Arinzon Zeev, Fidelman Zeev, Berner Yitshal N, Adunsky Abraham
Department of Geriatric Medicine, Meir Medical Center, Kfar Saba 44281, Israel.
Arch Gerontol Geriatr. 2007 Sep-Oct;45(2):191-200. doi: 10.1016/j.archger.2006.10.010. Epub 2006 Dec 13.

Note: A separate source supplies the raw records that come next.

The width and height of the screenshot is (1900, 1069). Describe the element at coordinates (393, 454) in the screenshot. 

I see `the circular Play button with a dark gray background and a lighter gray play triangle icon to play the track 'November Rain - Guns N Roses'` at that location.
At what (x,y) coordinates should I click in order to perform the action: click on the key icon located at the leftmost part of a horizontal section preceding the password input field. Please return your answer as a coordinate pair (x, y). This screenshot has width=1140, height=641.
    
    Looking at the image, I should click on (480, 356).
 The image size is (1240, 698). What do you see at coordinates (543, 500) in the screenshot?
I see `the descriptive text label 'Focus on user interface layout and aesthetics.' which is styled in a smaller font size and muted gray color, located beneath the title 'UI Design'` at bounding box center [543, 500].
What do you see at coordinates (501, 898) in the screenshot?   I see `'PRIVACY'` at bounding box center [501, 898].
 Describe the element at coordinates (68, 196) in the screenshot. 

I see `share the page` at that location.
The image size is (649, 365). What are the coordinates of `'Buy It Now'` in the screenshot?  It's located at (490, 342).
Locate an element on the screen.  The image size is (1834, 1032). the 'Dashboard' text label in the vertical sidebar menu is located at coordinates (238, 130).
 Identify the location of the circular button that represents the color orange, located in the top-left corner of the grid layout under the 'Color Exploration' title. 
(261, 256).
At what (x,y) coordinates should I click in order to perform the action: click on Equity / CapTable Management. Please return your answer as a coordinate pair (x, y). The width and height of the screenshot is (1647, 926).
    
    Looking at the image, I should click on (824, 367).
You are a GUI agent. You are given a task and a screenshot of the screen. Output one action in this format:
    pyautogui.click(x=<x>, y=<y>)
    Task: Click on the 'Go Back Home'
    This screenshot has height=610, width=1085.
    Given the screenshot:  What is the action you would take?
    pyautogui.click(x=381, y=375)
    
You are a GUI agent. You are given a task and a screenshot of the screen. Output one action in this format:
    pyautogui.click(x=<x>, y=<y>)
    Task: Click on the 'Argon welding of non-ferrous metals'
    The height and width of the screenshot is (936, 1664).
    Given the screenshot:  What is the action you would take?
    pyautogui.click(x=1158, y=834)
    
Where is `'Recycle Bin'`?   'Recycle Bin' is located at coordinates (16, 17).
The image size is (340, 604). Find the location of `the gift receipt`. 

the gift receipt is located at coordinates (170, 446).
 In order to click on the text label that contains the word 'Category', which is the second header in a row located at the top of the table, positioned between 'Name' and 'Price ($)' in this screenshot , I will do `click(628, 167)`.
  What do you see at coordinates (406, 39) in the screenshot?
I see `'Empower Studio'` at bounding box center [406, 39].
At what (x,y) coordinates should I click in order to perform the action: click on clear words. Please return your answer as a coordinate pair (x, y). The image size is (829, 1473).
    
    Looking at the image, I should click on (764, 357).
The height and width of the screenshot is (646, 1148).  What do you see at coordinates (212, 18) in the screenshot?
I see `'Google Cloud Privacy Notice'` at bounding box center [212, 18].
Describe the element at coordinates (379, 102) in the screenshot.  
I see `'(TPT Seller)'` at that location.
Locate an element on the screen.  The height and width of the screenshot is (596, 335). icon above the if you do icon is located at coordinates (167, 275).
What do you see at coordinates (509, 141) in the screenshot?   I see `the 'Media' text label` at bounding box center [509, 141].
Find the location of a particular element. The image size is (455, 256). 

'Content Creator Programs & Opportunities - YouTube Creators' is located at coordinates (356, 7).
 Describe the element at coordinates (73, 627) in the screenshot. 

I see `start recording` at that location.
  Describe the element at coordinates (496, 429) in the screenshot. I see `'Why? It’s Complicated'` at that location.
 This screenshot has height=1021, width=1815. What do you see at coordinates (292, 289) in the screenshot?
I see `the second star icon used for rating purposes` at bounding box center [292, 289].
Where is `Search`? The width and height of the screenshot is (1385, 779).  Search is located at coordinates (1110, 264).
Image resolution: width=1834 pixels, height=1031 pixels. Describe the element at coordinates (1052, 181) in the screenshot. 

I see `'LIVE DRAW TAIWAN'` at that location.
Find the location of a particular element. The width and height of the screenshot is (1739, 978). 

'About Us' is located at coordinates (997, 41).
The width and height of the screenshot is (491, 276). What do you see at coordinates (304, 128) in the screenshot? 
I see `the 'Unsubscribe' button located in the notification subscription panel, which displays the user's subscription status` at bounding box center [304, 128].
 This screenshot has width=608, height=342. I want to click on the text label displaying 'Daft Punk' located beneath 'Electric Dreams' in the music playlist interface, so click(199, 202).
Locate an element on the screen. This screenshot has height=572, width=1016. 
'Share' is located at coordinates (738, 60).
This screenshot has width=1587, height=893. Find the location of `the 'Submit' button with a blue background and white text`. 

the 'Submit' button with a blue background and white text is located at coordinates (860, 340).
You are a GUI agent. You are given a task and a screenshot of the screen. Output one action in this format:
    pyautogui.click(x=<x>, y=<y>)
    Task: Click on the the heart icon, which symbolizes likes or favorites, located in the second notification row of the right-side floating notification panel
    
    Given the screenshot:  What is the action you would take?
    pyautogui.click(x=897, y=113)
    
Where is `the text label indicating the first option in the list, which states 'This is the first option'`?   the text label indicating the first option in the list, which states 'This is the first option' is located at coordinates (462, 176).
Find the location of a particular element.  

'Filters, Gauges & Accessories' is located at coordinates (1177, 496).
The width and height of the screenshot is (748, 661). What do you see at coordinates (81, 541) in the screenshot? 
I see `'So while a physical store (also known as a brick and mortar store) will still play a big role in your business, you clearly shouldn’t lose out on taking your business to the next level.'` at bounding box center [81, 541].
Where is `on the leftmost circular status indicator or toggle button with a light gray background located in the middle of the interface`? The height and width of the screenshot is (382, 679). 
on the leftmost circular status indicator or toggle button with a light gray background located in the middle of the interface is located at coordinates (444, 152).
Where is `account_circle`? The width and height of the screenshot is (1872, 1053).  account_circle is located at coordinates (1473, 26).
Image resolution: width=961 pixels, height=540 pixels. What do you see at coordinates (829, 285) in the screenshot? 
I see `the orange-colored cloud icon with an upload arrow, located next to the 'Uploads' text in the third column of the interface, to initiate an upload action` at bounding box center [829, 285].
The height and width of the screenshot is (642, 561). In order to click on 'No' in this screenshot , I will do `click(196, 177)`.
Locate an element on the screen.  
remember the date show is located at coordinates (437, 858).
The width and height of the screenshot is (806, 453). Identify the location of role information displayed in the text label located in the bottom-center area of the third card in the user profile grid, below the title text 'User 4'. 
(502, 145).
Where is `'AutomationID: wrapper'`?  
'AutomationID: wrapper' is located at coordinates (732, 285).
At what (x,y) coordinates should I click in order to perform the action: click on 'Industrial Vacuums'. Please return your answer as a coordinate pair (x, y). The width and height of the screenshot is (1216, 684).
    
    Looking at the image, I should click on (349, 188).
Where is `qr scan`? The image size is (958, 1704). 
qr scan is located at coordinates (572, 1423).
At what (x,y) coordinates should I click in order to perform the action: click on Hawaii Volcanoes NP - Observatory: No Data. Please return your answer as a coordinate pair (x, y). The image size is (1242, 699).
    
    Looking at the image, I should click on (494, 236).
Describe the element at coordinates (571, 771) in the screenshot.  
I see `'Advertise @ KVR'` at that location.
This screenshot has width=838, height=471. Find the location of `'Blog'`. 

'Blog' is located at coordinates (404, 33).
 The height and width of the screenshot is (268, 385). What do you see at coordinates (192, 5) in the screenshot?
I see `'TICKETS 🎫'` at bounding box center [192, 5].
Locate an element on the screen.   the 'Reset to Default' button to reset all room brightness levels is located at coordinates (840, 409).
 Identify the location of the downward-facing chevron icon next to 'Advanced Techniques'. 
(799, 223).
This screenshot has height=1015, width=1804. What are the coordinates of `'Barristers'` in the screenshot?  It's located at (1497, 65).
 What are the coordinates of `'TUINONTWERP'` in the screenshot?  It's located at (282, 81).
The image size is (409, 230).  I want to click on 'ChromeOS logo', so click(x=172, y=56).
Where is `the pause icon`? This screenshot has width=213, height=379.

Hypoglycemia is common in elderly community dwelling patients and may accompany episodes of acute infection. We analyzed the interrelations of clinical variables with infection-related hypoglycemia (IRH) and its outcome in institutionalized demented elderly patients, with and without diabetes mellitus (DM). This is a retrospective cohort study involving residents of a large long term-care facility. We measured demographic, clinical, functional, nutritional and cognitive data as well as blood counts and chemistry analysis. We identified 65 elderly patients with IRH and compared data of 33 diabetic patients with 32 nondiabetic patients. Mean age of patients was 77.7 years and mean Mini-Mental score of 1.8. Diabetic patients were younger, more cognitively impaired, had a lower functional score (nonsignificant differences), but presented with more comorbidities, compared with nondiabetics (p=0.004). Mean blood glucose levels in diabetics and nondiabetics were 53.2 and 54.3 mg/dl, respectively. Only 22% of the patients showed clinical signs indicating hypoglycemia. Multivariate analysis showed that, in groups, comorbidity and functional status, creatinine, albumin, C-reactive protein (CRP) and total cholesterol were all associated with IRH. During a 6 months period, 58% (38/65) of the patients died, out of whom 47% (18/38) died within one month following the documentation of IRH. There were no statistically significant differences in short and late mortality rates between patients with and without DM. we conclude that asymptomatic IRH in institutionalized demented elderly is frequently associated with common respiratory and urinary infections, in both diabetic and nondiabetic patients. IRH seems to indicate a poor general health status rather than being the cause of death. Blood glucose needs to be screened in this population during common infections, also in nondiabetics, to identify patients at high risk.
低血糖在社区居住的老年患者中很常见,且可能伴随急性感染发作。我们分析了临床变量与机构化痴呆老年患者(无论有无糖尿病)感染相关低血糖(IRH)及其结局之间的相互关系。这是一项涉及大型长期护理机构居民的回顾性队列研究。我们测量了人口统计学、临床、功能、营养和认知数据以及血细胞计数和化学分析。我们确定了65例患有IRH的老年患者,并比较了33例糖尿病患者和32例非糖尿病患者的数据。患者的平均年龄为77.7岁,平均简易精神状态评分为1.8。与非糖尿病患者相比,糖尿病患者更年轻,认知障碍更严重,功能评分更低(差异无统计学意义),但合并症更多(p = 0.004)。糖尿病患者和非糖尿病患者的平均血糖水平分别为53.2和54.3mg/dl。只有22%的患者出现提示低血糖的临床体征。多变量分析表明,在各组中,合并症和功能状态、肌酐、白蛋白、C反应蛋白(CRP)和总胆固醇均与IRH相关。在6个月期间,58%(38/65)的患者死亡,其中47%(18/38)在记录IRH后的一个月内死亡。糖尿病患者和非糖尿病患者的短期和晚期死亡率无统计学显著差异。我们得出结论,机构化痴呆老年人中的无症状IRH在糖尿病和非糖尿病患者中均常与常见的呼吸道和泌尿系统感染相关。IRH似乎表明总体健康状况较差,而非死亡原因。在普通感染期间,该人群(包括非糖尿病患者)均需筛查血糖,以识别高危患者。